Significant Drop In Klamath River Flows Leads To Fish Kill

May 3, 2018

An extreme and rapid drop in water on the Klamath River this past weekend caused a fish kill in the upper reaches. The water was drawn down as part of an agreement to supply irrigation water to the Basin’s farmers in this drought year.

Fly fishing guide Stuart Warren was fishing a stretch of the Klamath River Monday near the town of Keno, Oregon, when he noticed something along the rocky banks.

“They had dropped the river levels to a level that I’d never seen in the over 15 years I’d been fishing there. So when I got there, we were very surprised to see … thousands of fish stranded in what you would call little tide pools. But most of them were not living anymore,” he said.

A rapid drop in river flow left the fish stranded and dying in newly exposed pools.

The Oregon Department of Fish and Wildlife confirmed the fish kill, which included sculpin, catfish and minnow.  They also confirmed the fish had been stranded due to low river flows.  There are no official estimates of how many died.

The Bureau of Reclamation controls the flows on the river. It started dropping the water levels late last week as part of a water-borrowing deal between farmers and the utility that owns the dams farther downstream.

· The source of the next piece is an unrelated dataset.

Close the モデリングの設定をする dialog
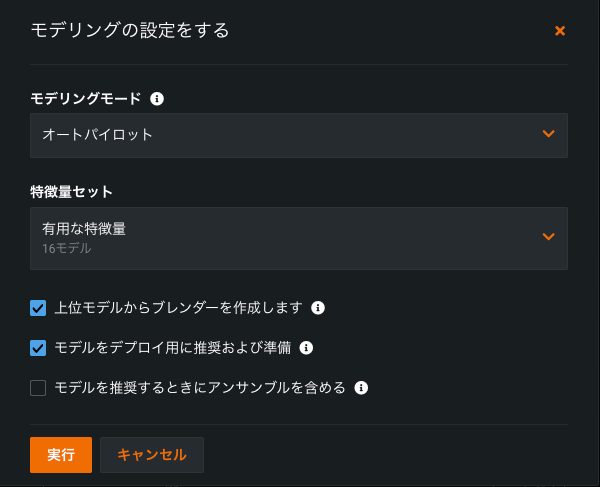The height and width of the screenshot is (487, 600). pos(560,31)
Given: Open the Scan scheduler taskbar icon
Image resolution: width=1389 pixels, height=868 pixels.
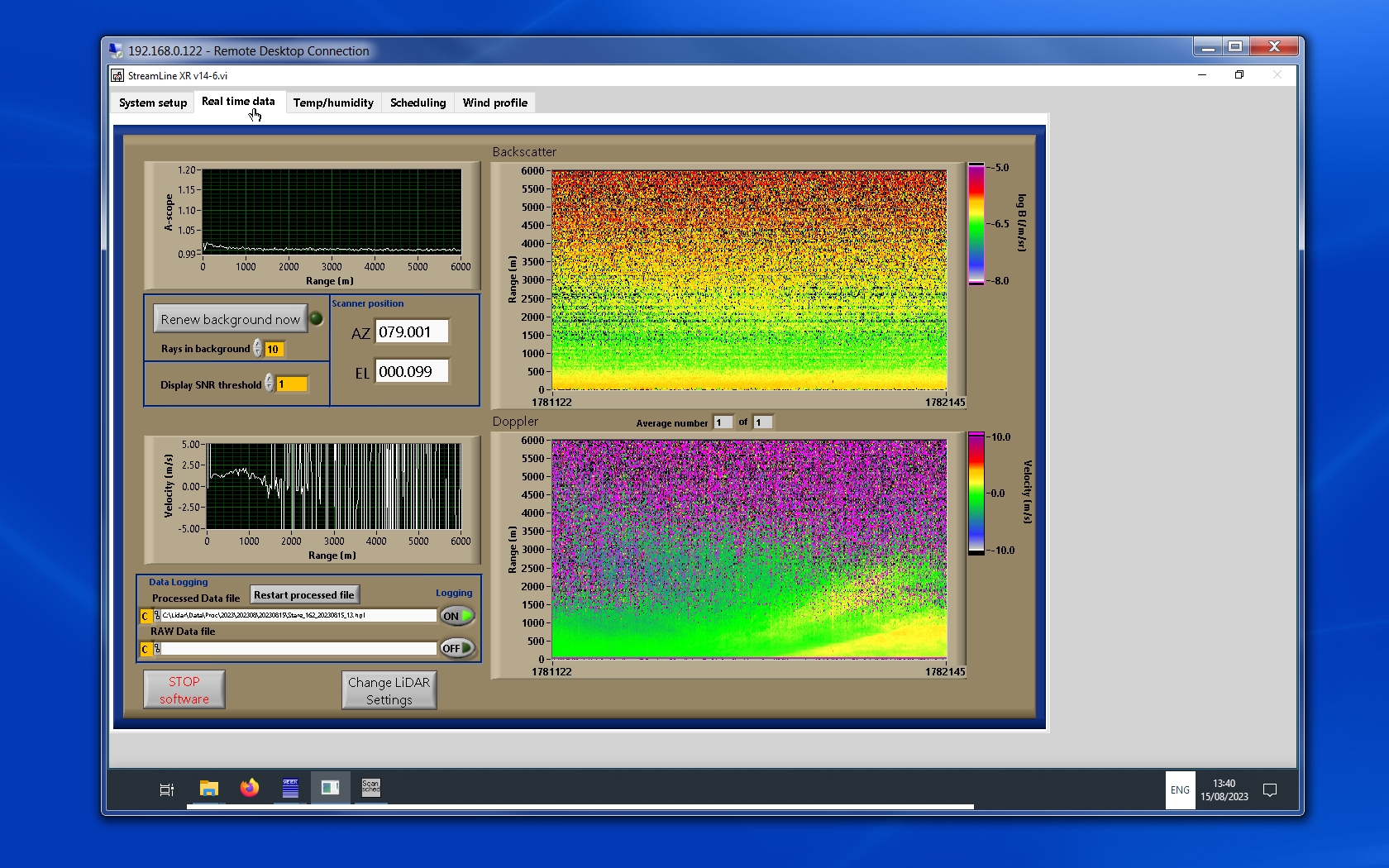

Over a two-day period, the Bureau of Reclamation decreased flows out of Upper Klamath Lake by about 85 percent. Water on the lower Klamath River did not drop rapidly during this period because flows were supplemented with releases from reservoirs downstream.

None of the fish killed last weekend are consider threatened or endangered, but Warren says these fish serve as food for redband trout, a sport fish native to the basin.

“Unfortunately, because this section of the river doesn’t have any endangered species – it doesn’t have the Klamath River sucker in it, it doesn’t have the Coho salmon in it — this section of the river takes a beating for it," Warren said.

Since the lowest measured river flows on the Upper Klamath on Saturday, water levels have increased modestly.

The Bureau of Reclamation says flows will increase even more soon. That’s when they will begin a court-ordered release of water intended to lower the rates of disease in endangered salmon downstream.